As a system grows from a monolith into distributed services, cross-cutting concerns — authentication, authorisation, rate limiting, logging, routing — get duplicated across every service. Each team reimplements them slightly differently, creating inconsistencies and security gaps. A centralised API gateway resolves this by handling all these concerns in one place, presenting a unified surface to external clients while hiding internal service topology.

Key Challenges:

Transparent proxying with minimal added latency
Rate limiting that is accurate across multiple gateway instances
Token validation without adding a synchronous call to the auth service on every request
Granular routing rules supporting path, header, and tenant-based dispatch
Structured logging capturing enough context for debugging without storing sensitive data

System Architecture

The gateway is a FastAPI application sitting in front of all internal services.
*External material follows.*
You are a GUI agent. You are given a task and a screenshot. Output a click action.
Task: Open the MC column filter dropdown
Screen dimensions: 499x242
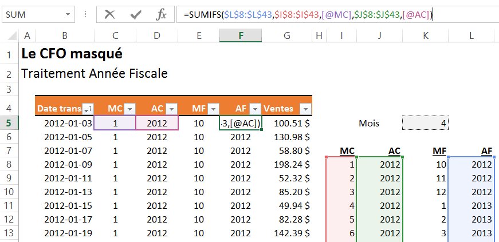coord(129,109)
Incoming requests pass through a middleware stack: JWT validation → rate limit check → routing → proxying → response logging. Redis holds rate limit counters and a token revocation list. All request/response metadata is logged to a structured store for monitoring.

JWT Validation

Access tokens are validated locally using the public key — no round-trip to the auth service. A Redis-backed revocation list is checked for explicitly invalidated tokens, providing security without per-request auth service calls.

Rate Limiting

Sliding window counters in Redis track request counts per client (by IP, API key, or user ID) per time window. Limits are configurable per route and per client tier, with burst allowances for legitimate traffic spikes.

Request Routing

Rule-based router matches incoming requests to upstream services by path prefix, HTTP method, header values, and tenant context. Supports load balancing across multiple upstream instances and circuit breaking on repeated failures.

Observability

Structured request logs capture method, path, client identity, upstream service, latency, status code, and rate limit state. Aggregated metrics expose request rates, error rates, and latency percentiles for dashboards and alerting.

Key Engineering Challenges

Distributed Rate Limit Accuracy

Challenge: Rate limits enforced locally on each gateway instance are inaccurate when multiple instances share the same client traffic.
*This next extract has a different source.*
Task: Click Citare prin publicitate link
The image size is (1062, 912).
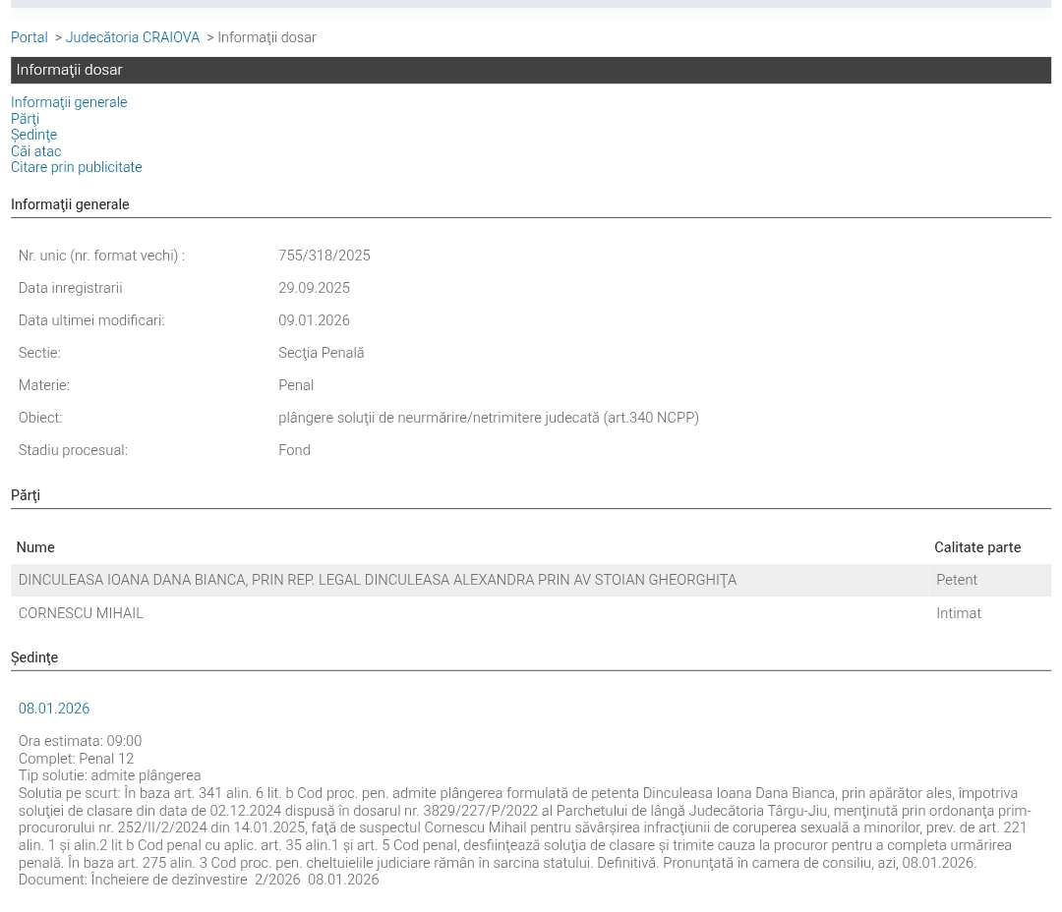Action: click(x=77, y=167)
Solution: Redis atomic increment with expiry values as the shared counter backend — all gateway instances read and write the same counter, ensuring accurate global rate enforcement regardless of instance count.

Token Revocation Without Auth Service Calls

Challenge: JWT tokens are validated locally for performance, but a compromised token needs to be revocable before its expiry.
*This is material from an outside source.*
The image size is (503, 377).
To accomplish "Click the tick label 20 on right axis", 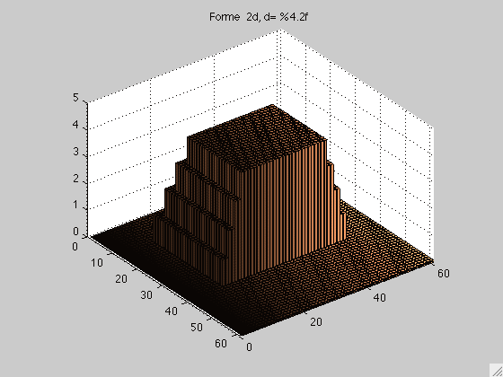I will click(x=316, y=322).
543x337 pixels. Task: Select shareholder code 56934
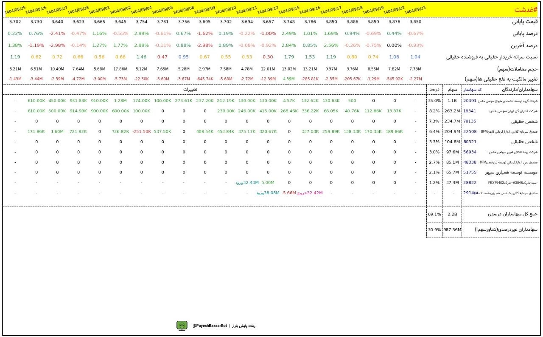click(470, 152)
Solution: Short token lifetimes (15 minutes) combined with a Redis revocation list for explicitly invalidated tokens, balancing performance with security without per-request auth service calls.

Circuit Breaking Upstream Failures

Challenge: A failing upstream service causes the gateway to queue requests, exhausting connections and degrading performance for other routes.

Solution: Per-upstream circuit breaker tracking error rates over a sliding window. Open circuits return 503 immediately with a Retry-After header, protecting the gateway from connection exhaustion.

Latency Overhead

Challenge: Every request passes through the gateway, making added latency directly visible to end users.

Solution: Async FastAPI with connection pooling to upstream services, Redis pipelining for rate limit operations, and response streaming to avoid buffering — keeping gateway overhead under 5ms p99.

Solutions Implemented

Local JWT Validation: Public-key signature verification with Redis revocation list check — no auth service dependency on the hot path.
Redis Sliding Window Rate Limiting: Atomic counter operations ensuring accurate global rate enforcement across gateway instances.
Configurable Routing Rules: Path, method, header, and tenant-based request dispatch with per-upstream load balancing and health checking.
Circuit Breaker: Per-upstream failure tracking with automatic open/half-open/closed state transitions protecting system stability.
Structured Request Logging: Complete request context captured per call with sensitive field redaction and async write to prevent logging from adding latency.

Outcome & Impact

<5ms Gateway Overhead

p99 added latency

Unified Security Policy

One enforcement point

100% Request Observability

Full structured logs

Scalable Rate Limiting

Accurate across N instances